AAJ: You must have some frequent flyer mileage!

BH: Yeah, my family uses it all [laughs]... I ended up at a summer camp in Belgium with great musicians, and a lot of the times it's with American musicians, too. Lovano used to teach there. Let's see, Mark Levin the pianist from California. [There are] brilliant saxophone players and a great faculty there. I came there from Sicily, from doing this Italian band—Marco Tamburini—which I made two CDs with them, so they're a working band. They have one American other than me: Cameron Brown's the bassist in that band.

Then from there I came with the Don Byron tour doing most of the major festivals in New York. Don called me first but I actually had a call for that same time from about three or four different bands, one in particular, which is why I mention this. Jordi Señol the Spanish promoter—he usually deals with, I won't say more conservative music, [but] anyways—he called me, and said that he was putting together this band because of me which is the one with Benny Golson and Cedar Walton. Because by coincidence, I got a call to do this other festival—I guess it must have been around last September—I never get a chance to play with Cedar Walton. This guitarist, this Danish guitarist, it was his dream to play with me and Cedar Walton, so he got a concert and put it together.

[And so] I had a chance to play with Cedar Walton because of this guy. Cedar doesn't do much without Jordi Señol, who's been booking him in Europe for 30 years, so he was there. The next day, they hired me to stay over because Golson was going to be there and needed a rhythm section, so I ended up playing with Cedar Walton and Golson. And Jordi liked it so much, and it was different, he put together a summer tour based on that band. But it was too late—I couldn't do it because I obligated myself to Don. The trick is—I'm mentioning all this to say, those guys pay better. They [veteran musicians] say, "We're getting along in age now. We don't see why we have to work more than three days or four days a week, and it was paying better. I chose the Don Byron gig, [and] jumping up and down on and off these trains, oh man—I hadn't really done a European train tour in years! And it's rough going up and down those steps and carrying your cymbals and your bags and all that.

AAJ: Makes you wish you took up the flute!? Seems like you're true to your commitment—that you're committed to someone even if there are other offers, though...And it seems like you're playing with everybody these days.
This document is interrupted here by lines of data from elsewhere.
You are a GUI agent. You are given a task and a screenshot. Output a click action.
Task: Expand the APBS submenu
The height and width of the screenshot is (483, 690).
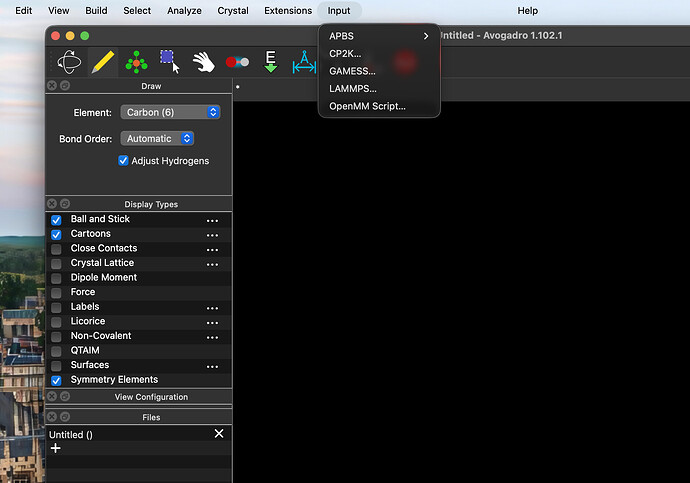pos(378,36)
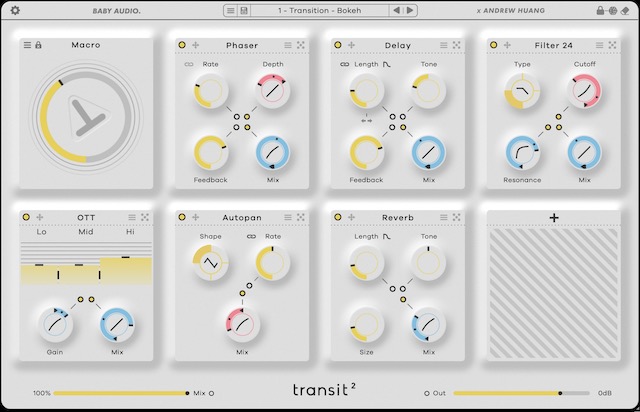
Task: Click the link icon beside Autopan Rate
Action: pyautogui.click(x=254, y=236)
BH: When I'm broke, it doesn't seem like I'm playing with anybody—you can also look at it like that! There are some guys who don't work that hard and make a lot of money... Being busy: there's two ways of looking at it. Even though I'm busy, it means I've got to keep being busy... In the final analysis, though, it's the music itself. Certainly I felt like I was, how can I say it, in a different way more challenged musically with the Don Byron situation. Which my wife thinks is foolish. "How old are you going to continue to be, how long can you, as far as she's concerned it's like looking for the fountain of youth. "What's so interesting that you have to keep playing with these younger cats all the time? What is it? You say you want to keep up with some of the latest trends. In the final analysis, how long are you going to do that, and why? At a certain age, when do you stop? Trends are always going to be new. How long are you going to be chasing it and if you're chasing it, there's another logic involved: why don't you get your own band and hire those guys?!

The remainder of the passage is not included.